## TEXT SHOWN:
☆ ☆ ☆ ☆
Maybe we've lived in Blue State America for too long, or just stopped feeling insecure about our sexuality since we stopped charging for hand jobs, but good grief, people... the existence of gay athletes. Really such a big deal? Call us back when a lover's spat makes someone throw a game, or causes a team to self-destruct. You know, when it actually matters to a team winning or losing.

Rather than give you the standard sportswriterly spin on how Hardaway is a Neanderthal, Amaechi is selling books, children are confused and gosh, there's an agenda / bigotry going on here... FTT wants to press the fast forward button on the old Sports DVR, and see what the world looks like in 20 years, when our kids are old enough to still not give a damn about sports.

Luckily enough for you, we also happen to be, um, like, mystic and shit.So without further useless pre-amble to the following list of dubious predictions, FTT Presents... The Sports Future!

  • Several women will play minor league baseball, and one will make it to the major league level, as a marginal late inning situational / fluke delivery reliever for a downtrodden franchise. (Think Chad Bradford with tits. Now, for the love of all that is holy, stop.)

She will do well from an endorsement/celebrity standpoint, but no flood will follow her example, because there just aren't going to be enough women who can hit 90 on the gun, and the second one who throws 85 will get no real coverage. There will be no similar player in the NBA or NFL.

  • Boxing will make a serious comeback in the guise of Ultimate Fighting, with quasi-mainstream acceptance following the money of growing pay-per-view revenue.

A crossover talent will reclaim some of the luster of past heavyweight champions. Traditional boxing will be further marginalized as talent moves to UFC, and more importantly, the Big 3 sports that don't carry an extraordinary risk of permanent brain damage.
☆ ☆ ☆ ☆
## LISTED RECORDS:
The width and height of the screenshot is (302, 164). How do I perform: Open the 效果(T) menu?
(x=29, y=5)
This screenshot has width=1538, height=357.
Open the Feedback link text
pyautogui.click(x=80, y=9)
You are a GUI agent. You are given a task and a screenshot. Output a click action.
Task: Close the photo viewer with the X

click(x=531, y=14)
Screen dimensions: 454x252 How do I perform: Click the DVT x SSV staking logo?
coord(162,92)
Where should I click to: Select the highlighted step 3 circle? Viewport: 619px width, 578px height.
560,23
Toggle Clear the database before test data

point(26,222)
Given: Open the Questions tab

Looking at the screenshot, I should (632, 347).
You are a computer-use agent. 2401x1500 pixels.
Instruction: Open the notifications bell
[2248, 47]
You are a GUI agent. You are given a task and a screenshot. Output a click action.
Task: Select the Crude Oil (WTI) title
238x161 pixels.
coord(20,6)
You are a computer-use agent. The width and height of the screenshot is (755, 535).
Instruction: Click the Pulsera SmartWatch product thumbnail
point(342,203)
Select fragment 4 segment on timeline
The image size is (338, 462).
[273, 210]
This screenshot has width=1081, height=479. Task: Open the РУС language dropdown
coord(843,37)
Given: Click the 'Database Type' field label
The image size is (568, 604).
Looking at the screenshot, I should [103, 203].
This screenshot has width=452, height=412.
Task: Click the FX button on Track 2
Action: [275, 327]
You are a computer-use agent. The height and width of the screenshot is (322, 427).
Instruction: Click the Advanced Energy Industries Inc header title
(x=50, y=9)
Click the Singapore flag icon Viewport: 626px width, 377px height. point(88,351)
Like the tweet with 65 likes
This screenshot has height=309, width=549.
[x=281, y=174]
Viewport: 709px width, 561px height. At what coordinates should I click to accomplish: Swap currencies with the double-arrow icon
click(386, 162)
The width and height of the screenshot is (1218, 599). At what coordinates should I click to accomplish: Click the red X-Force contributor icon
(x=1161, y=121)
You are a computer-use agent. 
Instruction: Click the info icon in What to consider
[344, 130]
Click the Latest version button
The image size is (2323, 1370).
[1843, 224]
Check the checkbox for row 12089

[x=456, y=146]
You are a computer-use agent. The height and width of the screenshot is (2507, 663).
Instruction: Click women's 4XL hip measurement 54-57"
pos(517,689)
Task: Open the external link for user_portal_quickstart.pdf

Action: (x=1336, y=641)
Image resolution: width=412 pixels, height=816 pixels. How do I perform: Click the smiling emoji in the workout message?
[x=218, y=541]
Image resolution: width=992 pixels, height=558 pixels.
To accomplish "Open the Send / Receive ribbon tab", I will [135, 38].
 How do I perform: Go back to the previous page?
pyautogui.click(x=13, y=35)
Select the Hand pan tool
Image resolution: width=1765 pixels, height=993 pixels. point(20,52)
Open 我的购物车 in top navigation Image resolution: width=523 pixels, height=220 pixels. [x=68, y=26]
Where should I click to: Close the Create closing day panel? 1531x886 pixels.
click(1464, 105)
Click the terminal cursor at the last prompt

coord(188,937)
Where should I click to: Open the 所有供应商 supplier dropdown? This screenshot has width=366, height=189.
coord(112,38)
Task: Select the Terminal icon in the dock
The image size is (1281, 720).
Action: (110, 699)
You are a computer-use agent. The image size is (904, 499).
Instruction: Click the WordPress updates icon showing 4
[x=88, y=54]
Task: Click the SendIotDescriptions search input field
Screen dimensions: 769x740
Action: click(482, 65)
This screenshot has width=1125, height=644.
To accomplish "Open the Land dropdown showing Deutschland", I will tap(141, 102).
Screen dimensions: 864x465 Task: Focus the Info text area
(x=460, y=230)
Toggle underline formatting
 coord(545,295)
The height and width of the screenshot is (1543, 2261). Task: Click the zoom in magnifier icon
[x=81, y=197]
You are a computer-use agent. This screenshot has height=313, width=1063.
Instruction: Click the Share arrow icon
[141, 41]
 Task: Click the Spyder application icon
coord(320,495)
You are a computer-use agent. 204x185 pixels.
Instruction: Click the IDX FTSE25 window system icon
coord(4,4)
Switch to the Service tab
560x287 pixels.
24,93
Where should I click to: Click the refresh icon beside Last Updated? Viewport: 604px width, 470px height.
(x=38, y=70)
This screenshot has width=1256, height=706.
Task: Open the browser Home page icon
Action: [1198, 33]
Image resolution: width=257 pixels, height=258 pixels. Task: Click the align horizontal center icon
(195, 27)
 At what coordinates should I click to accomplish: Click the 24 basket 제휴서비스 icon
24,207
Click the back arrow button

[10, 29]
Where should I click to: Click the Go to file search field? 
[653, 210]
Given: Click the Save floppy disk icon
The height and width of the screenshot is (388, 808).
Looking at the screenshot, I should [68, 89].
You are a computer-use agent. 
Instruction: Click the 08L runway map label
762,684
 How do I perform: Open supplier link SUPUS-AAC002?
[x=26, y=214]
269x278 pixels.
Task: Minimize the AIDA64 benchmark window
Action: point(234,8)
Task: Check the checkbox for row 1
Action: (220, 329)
☆ ☆ ☆ ☆
## WHAT YOU NEED TO DO:
1. Put this sentence from the sports predictions piece into Spanish: "There will be no similar player in the NBA or NFL."
2. Copy the part of the listing that opens with its first line and closes with the line containing "click(x=531, y=14)", both included.
The sports piece and the listing have nothing to do with each other.

## SOLUTIONS IN ORDER:
1. No habrá ningún jugador similar en la NBA ni en la NFL.

2.
The width and height of the screenshot is (302, 164). How do I perform: Open the 效果(T) menu?
(x=29, y=5)
This screenshot has width=1538, height=357.
Open the Feedback link text
pyautogui.click(x=80, y=9)
You are a GUI agent. You are given a task and a screenshot. Output a click action.
Task: Close the photo viewer with the X

click(x=531, y=14)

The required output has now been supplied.